If only one appraisal is submitted within the requisite time period, it shall be deemed to be the Fair Market Rental Value. If both appraisals are submitted within such time period, and if the two appraisals so submitted differ by less than ten (10) percent of the higher of the two, the average of the two shall be the Fair Market Rental Value. If the two appraisals differ by more than ten (10) percent of the higher of the two, then the two appraisers shall immediately select a third appraiser who will within thirty (30) days of his or her selection make a determination of the Fair Market Rental Value and submit such determination to Lessor and Lessee. This third appraisal will then be averaged with the closer of the previous two appraisals and the result shall be the Fair Market Rental Value.

All appraisers specified pursuant hereto shall be members of the American Institute of Real Estate Appraisers with not less than five (5) years experience appraising office, research and development and industrial properties in the San Francisco/Peninsula/South Bay area. Each party shall pay the cost of the appraiser selected by such party and one-half of the cost of the third appraiser plus one-half of any other costs incurred in the determination.


EXHIBIT E

TRI-PARTY AGREEMENT

THIS AGREEMENT is entered into as of                     ,             , by and between THE BOARD OF TRUSTEES OF THE LELAND STANFORD JUNIOR UNIVERSITY, a body having corporate powers under the laws of the State of California (“Lessor”),                     , a                      (“Lessee”) and                     , a                      (“Lender”).

RECITALS

A. Lessor is the owner of that certain real property, being a portion of the lands of The Leland Stanford Junior University, located in the County of Santa Clara, State of California, and more particularly described in attached Exhibit A (the “Premises”) and the lessor under that certain Restated and Amended Ground Lease of the Premises dated as of                     , 2011, by and between Lessor and Lessee (the “Lease”).

B. Lessee desires to obtain a loan from Lender in the principal amount [of] [not to exceed]                      Dollars ($        ) (the “Loan”) and to encumber its leasehold interest under the Lease as security for the Loan.

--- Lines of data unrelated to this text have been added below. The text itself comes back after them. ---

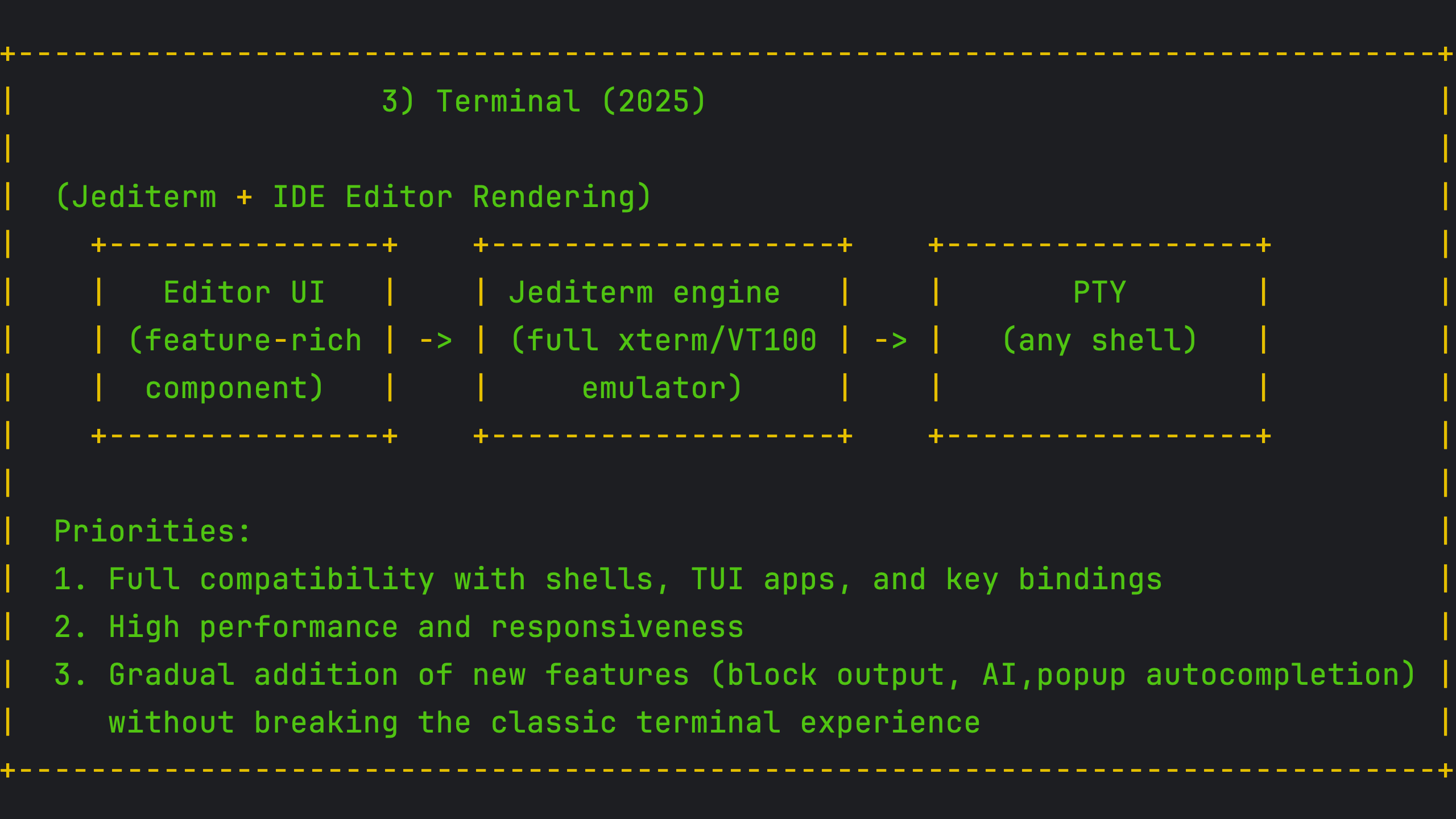This screenshot has width=1456, height=819.
Task: Click the "popup autocompletion)" text
Action: [x=1226, y=675]
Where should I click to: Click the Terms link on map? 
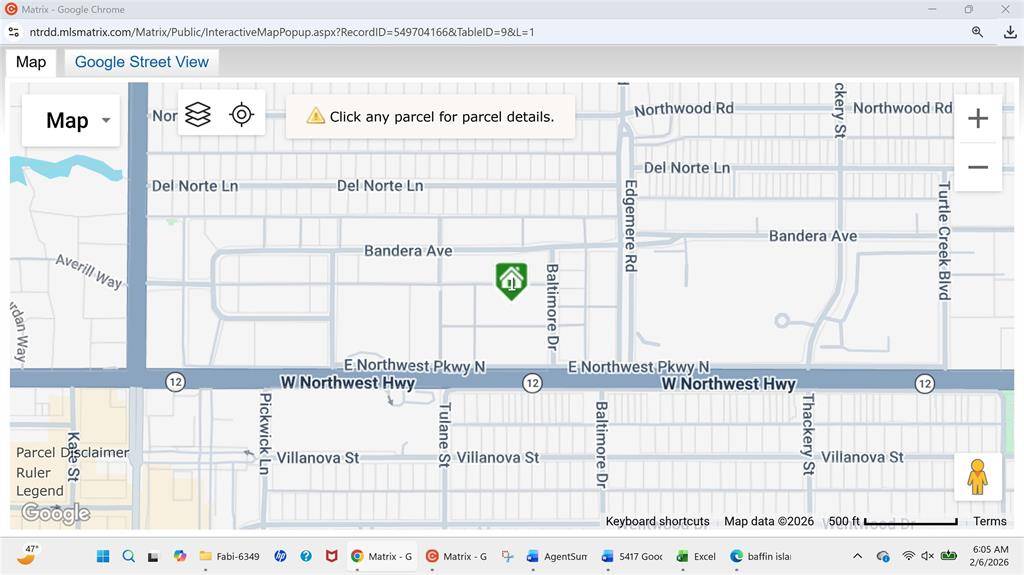989,521
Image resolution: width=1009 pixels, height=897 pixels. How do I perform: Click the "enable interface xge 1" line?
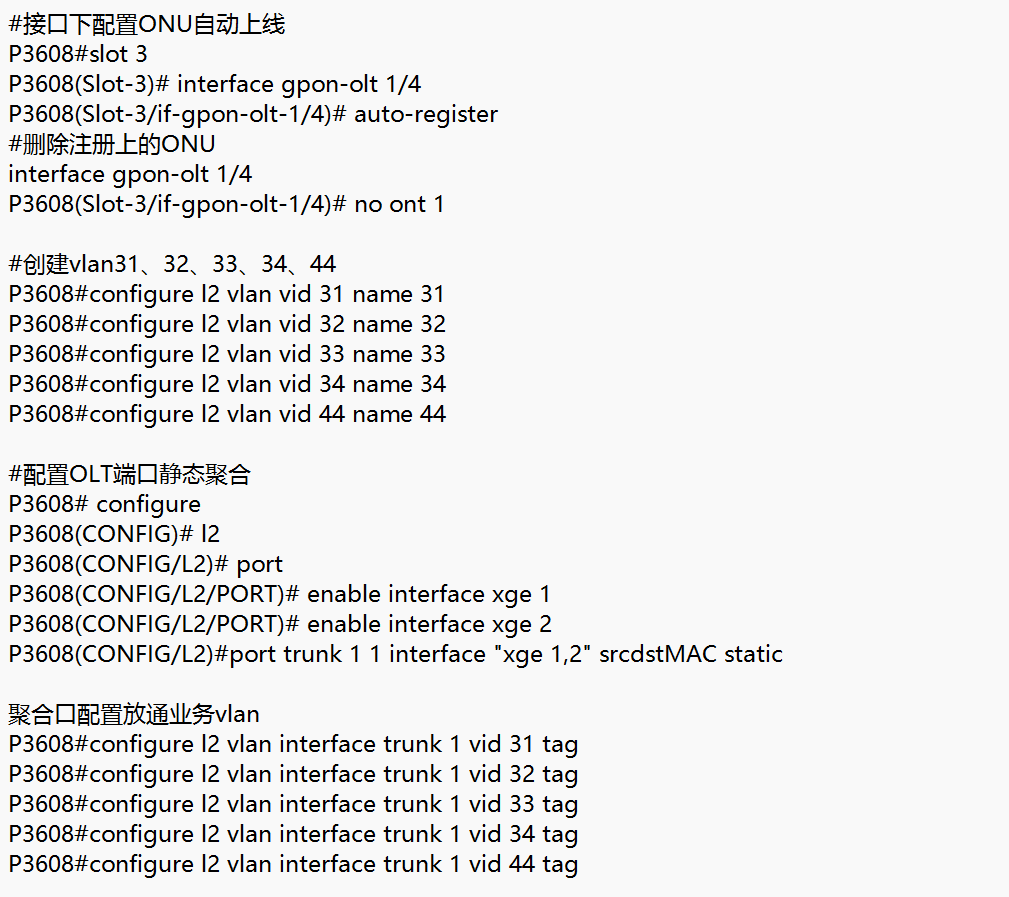[279, 594]
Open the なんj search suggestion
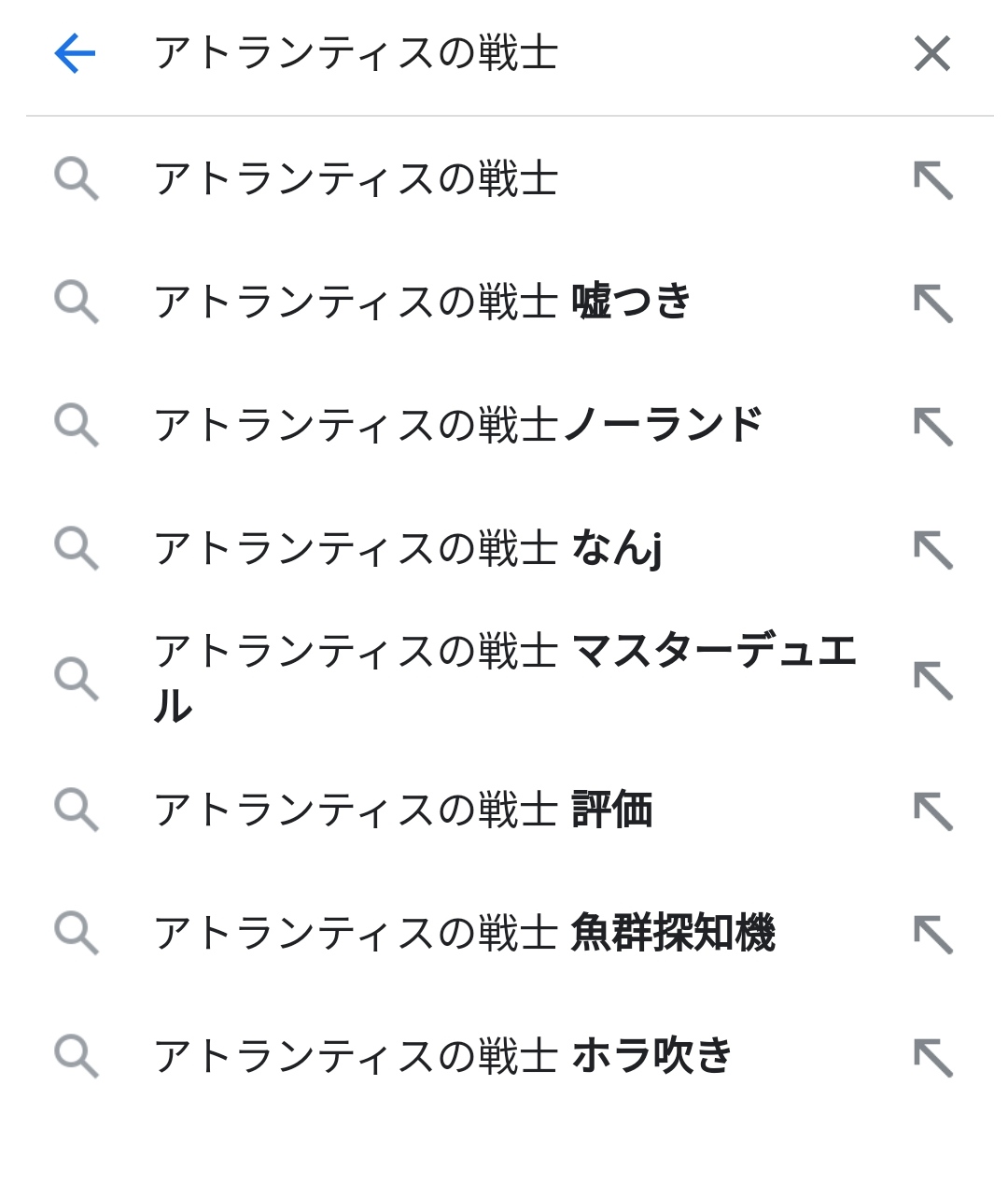 [408, 548]
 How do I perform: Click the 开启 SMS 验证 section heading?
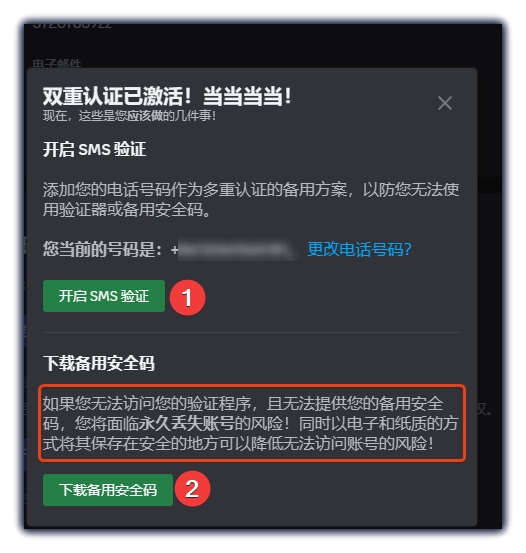click(94, 149)
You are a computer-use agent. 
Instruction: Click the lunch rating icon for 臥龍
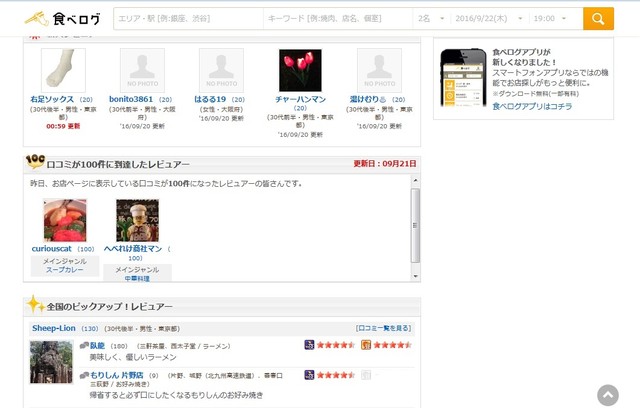point(367,345)
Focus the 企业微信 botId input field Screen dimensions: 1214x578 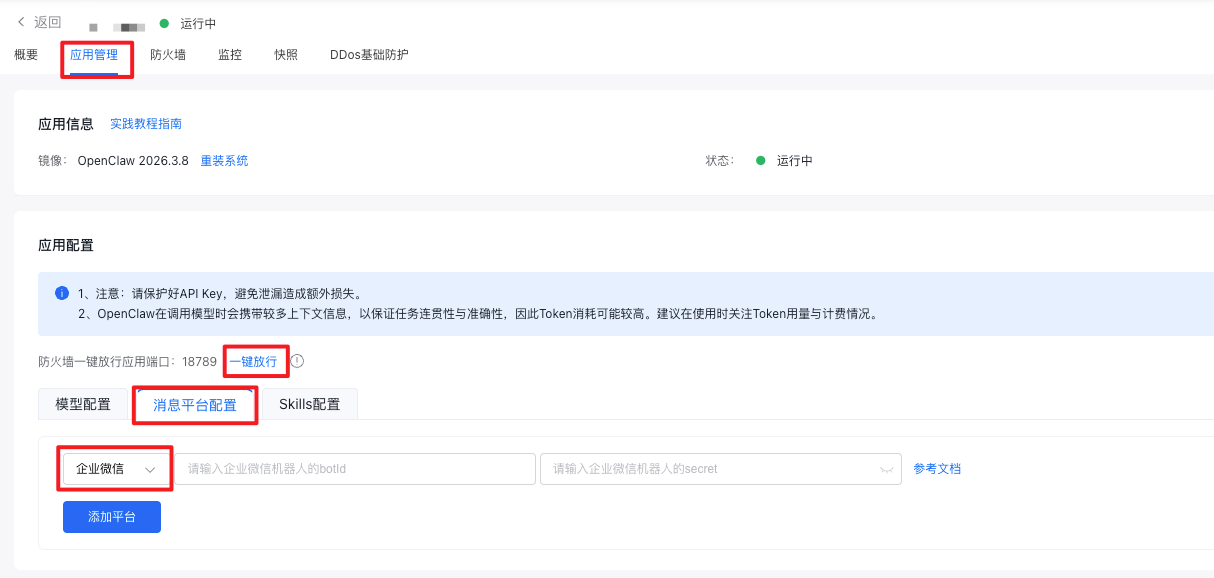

C. Lender is willing to make the Loan to Lessee secured by Lessee’s leasehold interest under the Lease provided that Lessor consents thereto and agrees to the provisions of this Agreement.

D. Lessor is willing to consent to the encumbering of Lessee’s leasehold interest under the Lease as security for the Loan on the terms and conditions set forth in this Agreement. Lender is an approved “Institutional Lender” as that term is defined in the Lease.

AGREEMENT

NOW THEREFORE, in consideration of the premises and other mutual valuable consideration, the receipt and adequacy of which are hereby acknowledged, the parties hereto hereby agree as follows:

1. Encumbrance of Leasehold Interest. Subject to the terms and conditions of this Agreement, Lessor hereby consents to the encumbering of Lessee’s leasehold interest under the Lease pursuant to a mortgage or deed of trust as security for the Loan provided that the outstanding amount of the Loan secured thereby shall not exceed $         (the mortgage, deed of trust or other security instrument permitted hereunder being herein referred to as the “Leasehold Mortgage”). In no event shall any interest of Lessor in the Premises be subject or subordinate to any lien or encumbrance of the Leasehold Mortgage or any other mortgage, deed of trust, or other security instrument.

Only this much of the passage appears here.